Opinion

Opinion: If My Mom Does Not Compulsively Text a Photo of the Neighborhood Deer Every Time It Appears She Will Explode

“wOW DEEr    back”

July 18, 2022

By: Jess Kim

It happens when I least expect it – on my commute, while eating a crunchy banh mi, when I’m sleeping – the familiar bzz bzz of my phone alerting me. An emergency? A friend’s joke? 

No. It’s Mom. And her stupid deer.

In the family group chat, we’re averaging about eight pictures a day, plus follow-up texts describing the minutiae of deer life.

“2 FAwns with MOM 2day. Little Joey dEad?!”

“wOW DEEr    back”

“Little JoeY IS back but drools when EAts. RABIES?!?!?”

Recently, she hasn’t let us come over at all, for fear we’ll spook her precious deer. She won’t leave the house. One time, I hid her phone right before deer emerged from the forest, and she began outright weeping, her hands making the motion of clicking a phone screen in the empty air.

I’m beginning to think the deer hold some sort of ransom over here. The instant she sees a deer, her eyes go blank, and she can look at nothing else. It’s like she can’t see her real family any more.

Sarah’s college graduation merited one photo in the group text. The deer got ten photos that day. Mom didn’t attend the ceremony.

I finally merit an invitation for Sunday dinner by texting back to her deer updates: 

“Deer today?” 

“Nice.” 

As I close the front door behind me, I see my arch-enemies approach the yard. I close the curtains and dutifully offer to slice some green onion. Suddenly, my mother straightens. 

“I hear Felicia and her kids!”

I desperately hope Felicia is a new neighbor. Instead, my mom, clad in her yellow rubber dish gloves, clings to the curtains and peeks lovingly at a family of deer outside. 
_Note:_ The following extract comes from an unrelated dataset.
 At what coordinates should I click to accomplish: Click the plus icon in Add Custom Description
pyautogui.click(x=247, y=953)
Without even taking her soapy gloves off, she begins uploading pictures to the group chat. My phone buzzes spastically next to me.
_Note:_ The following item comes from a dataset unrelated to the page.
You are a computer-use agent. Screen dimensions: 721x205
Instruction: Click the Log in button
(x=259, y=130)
“Mom, please stop sending photos. I’m right here. I see them!”

Desperately, I try to snap her out of her obsessive camera clicking.

“I got a promotion at work. I’m making a ton of money now!”

Nothing.

“Mom, I’ve met a nice Korean man, who is also a wealthy doctor and owns land back in Korea and speaks five languages and loves to grill galbi.”

No response. 

I shimmy next to my mother and gently start easing the curtains closed, as her finger continues to jab at the camera button. Looking out, I see Sarah getting out of her car and staring down the deer family, hate in her eyes. Then, she slowly reaches into her handbag and pulls out a deer antler headband and pushes it onto her hair. Pathetic.

Craving mom’s attention. Just like something Little Joey would do.

Except his mom doesn’t have access to SMS.